Wonderful chitchat sprouted from my family visits this holiday season. In one pleasant gab, a thought struck me so hard I almost said something about it.
Conversations tend to orbit around age-old topics: news, weather and health. At Christmas in Quebec, we had plenty of all three. In the process I realized that banter about health proceeds differently in Canada than it does in the United States.
In Canada, we'll talk about cancer, infections, colds, flu and other forms of malaise the way my journalism professors tell me I should write news stories: on-topic, answering obvious questions. For the flu, obvious questions are "was that H1N1?" and "how many sick days did you take?" and for cancer, "will she be all right?" and "did the doctors tell us the odds it'll recur?"
In the United States, however, talk time is squandered on two off-topic questions: "how much will it cost?" and "how are you going to pay for that?"
Example: in Canada, I once had an ear infection and cured it with antibiotics. In the States, I had a concussion that led to a $7,000 hospital bill.

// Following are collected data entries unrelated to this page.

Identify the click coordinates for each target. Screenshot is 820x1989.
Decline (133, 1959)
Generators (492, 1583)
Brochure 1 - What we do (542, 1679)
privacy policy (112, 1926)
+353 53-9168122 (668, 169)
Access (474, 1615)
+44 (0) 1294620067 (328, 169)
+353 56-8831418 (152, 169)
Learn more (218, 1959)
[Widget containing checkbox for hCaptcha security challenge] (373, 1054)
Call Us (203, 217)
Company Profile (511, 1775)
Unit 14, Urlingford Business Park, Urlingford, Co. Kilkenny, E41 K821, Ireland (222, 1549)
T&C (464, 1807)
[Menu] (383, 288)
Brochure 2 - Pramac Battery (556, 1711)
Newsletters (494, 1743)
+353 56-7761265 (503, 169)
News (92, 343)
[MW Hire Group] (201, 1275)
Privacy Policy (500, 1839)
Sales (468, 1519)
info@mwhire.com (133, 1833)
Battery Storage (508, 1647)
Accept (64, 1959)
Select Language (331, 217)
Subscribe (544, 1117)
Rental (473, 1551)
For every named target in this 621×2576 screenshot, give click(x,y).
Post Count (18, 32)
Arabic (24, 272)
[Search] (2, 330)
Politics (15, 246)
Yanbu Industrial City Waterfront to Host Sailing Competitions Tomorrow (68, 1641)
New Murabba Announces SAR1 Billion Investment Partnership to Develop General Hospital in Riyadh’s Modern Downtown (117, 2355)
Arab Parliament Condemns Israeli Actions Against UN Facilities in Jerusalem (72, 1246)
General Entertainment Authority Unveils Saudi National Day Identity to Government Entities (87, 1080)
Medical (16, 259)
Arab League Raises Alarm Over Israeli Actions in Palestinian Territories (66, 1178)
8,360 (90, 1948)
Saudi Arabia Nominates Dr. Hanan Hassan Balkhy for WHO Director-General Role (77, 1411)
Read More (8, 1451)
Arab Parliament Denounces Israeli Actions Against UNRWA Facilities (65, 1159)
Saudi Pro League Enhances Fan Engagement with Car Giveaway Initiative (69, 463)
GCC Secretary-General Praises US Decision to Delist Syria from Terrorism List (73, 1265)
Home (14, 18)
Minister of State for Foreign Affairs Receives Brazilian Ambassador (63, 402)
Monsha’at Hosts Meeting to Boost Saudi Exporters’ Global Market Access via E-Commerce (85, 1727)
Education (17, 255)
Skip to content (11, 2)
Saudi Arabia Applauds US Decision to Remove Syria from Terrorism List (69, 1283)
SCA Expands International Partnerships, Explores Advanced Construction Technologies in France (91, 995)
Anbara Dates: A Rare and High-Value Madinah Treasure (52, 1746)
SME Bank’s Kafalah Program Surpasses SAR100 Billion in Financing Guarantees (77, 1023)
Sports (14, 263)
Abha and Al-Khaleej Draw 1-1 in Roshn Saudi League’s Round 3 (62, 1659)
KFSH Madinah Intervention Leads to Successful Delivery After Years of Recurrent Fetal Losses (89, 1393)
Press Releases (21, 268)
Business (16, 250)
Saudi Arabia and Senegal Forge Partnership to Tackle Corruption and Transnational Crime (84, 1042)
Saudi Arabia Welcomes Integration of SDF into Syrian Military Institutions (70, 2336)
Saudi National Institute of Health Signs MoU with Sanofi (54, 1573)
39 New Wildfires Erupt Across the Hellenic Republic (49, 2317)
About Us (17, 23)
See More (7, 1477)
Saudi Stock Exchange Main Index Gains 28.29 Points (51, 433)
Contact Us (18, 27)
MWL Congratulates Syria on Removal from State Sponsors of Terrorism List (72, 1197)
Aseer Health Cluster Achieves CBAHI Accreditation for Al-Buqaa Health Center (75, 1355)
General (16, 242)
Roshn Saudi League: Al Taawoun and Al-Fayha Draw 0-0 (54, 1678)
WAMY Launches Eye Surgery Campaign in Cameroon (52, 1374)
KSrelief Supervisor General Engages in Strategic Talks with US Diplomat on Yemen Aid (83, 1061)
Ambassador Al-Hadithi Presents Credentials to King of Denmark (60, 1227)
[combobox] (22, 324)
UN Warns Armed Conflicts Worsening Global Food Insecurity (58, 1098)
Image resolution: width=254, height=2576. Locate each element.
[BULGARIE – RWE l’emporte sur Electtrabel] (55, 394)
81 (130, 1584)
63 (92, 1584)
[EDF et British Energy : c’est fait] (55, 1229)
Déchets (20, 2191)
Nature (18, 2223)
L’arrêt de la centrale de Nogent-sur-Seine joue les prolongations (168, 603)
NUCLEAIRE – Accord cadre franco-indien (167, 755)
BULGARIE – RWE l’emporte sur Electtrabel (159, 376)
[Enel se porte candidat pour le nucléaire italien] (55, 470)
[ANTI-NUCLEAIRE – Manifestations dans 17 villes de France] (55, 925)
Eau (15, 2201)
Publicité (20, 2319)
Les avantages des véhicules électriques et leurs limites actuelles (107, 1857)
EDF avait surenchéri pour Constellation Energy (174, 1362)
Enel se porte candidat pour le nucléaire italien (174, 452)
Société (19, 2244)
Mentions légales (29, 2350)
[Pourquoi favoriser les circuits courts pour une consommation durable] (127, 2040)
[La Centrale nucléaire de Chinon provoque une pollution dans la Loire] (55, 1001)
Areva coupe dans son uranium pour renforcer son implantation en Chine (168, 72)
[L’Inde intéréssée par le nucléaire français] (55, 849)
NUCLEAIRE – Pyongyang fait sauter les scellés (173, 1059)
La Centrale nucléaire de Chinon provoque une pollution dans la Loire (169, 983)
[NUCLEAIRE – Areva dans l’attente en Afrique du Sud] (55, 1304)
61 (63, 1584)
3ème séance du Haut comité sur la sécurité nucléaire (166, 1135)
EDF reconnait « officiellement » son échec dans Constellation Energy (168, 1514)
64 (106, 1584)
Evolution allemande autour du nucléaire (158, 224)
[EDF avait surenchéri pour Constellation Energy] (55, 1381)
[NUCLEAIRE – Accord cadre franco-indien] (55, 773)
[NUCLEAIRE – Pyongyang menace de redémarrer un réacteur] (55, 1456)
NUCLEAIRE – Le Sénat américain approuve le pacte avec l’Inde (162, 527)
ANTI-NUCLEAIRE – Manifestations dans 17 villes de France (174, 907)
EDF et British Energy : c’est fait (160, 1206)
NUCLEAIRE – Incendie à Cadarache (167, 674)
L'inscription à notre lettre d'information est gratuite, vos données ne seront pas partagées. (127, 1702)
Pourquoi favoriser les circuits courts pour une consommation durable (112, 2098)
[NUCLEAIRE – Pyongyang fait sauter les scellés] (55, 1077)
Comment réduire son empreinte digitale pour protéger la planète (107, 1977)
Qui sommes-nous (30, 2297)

I'm not ranting about the $7,000 (today, at least): I'm pointing out that in Canada, my synopsis covers the state of my health rather than the state of my wallet.
In Canada, dentist chats follow American tradition, inspecting price more than teeth. My braces extracted two years of coolness from my youth, but they also pulled two years of financial security from my mother's budget. Cost leaps into discussions about my teeth somewhere after "I wore a headgear some nights" and before "I had to eat through a straw when my braces were tightened every month." This implies the bank account hurt more than my mouth, even though I still have the odd nightmare about tooth pain.
I'm commenting on banter, not bills, budgets or politics. No matter what American health care reforms arrive in the coming months, I doubt most American dinner talk about cancer in the family will shed its monetary overtones anytime soon. But to me, every conversation about life and well-being that sidesteps money is a step closer to utopia.